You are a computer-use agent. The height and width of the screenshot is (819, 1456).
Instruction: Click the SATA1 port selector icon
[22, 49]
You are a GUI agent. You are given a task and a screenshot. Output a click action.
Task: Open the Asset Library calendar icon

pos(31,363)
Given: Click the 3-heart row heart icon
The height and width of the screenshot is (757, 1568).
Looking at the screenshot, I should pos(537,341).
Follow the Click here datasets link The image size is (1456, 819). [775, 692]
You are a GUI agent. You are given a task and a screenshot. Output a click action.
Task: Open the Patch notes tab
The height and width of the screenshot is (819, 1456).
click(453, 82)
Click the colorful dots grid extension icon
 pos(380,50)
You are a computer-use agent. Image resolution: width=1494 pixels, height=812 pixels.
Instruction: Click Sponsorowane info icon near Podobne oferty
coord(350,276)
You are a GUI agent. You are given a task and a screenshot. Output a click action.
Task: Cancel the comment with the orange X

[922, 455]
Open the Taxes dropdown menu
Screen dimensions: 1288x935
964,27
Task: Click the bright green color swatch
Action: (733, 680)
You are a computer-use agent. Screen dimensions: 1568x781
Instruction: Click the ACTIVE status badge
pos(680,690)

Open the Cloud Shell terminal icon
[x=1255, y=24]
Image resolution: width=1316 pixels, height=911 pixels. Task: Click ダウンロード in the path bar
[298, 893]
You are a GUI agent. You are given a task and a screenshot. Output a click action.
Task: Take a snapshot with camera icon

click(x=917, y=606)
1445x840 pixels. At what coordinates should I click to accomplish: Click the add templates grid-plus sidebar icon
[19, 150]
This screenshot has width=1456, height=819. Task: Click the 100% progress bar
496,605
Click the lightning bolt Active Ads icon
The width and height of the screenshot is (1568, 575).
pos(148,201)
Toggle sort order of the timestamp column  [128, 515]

What is being asked | Give back, unchanged, the line that holds "Instruction: Click Sponsorowane" along with all lines after it through the last line above.

Reply |
Instruction: Click Sponsorowane info icon near Podobne oferty
coord(350,276)
You are a GUI agent. You are given a task and a screenshot. Output a click action.
Task: Cancel the comment with the orange X

[922, 455]
Open the Taxes dropdown menu
Screen dimensions: 1288x935
964,27
Task: Click the bright green color swatch
Action: (733, 680)
You are a computer-use agent. Screen dimensions: 1568x781
Instruction: Click the ACTIVE status badge
pos(680,690)

Open the Cloud Shell terminal icon
[x=1255, y=24]
Image resolution: width=1316 pixels, height=911 pixels. Task: Click ダウンロード in the path bar
[298, 893]
You are a GUI agent. You are given a task and a screenshot. Output a click action.
Task: Take a snapshot with camera icon

click(x=917, y=606)
1445x840 pixels. At what coordinates should I click to accomplish: Click the add templates grid-plus sidebar icon
[19, 150]
This screenshot has width=1456, height=819. Task: Click the 100% progress bar
496,605
Click the lightning bolt Active Ads icon
The width and height of the screenshot is (1568, 575).
pos(148,201)
Toggle sort order of the timestamp column  [128, 515]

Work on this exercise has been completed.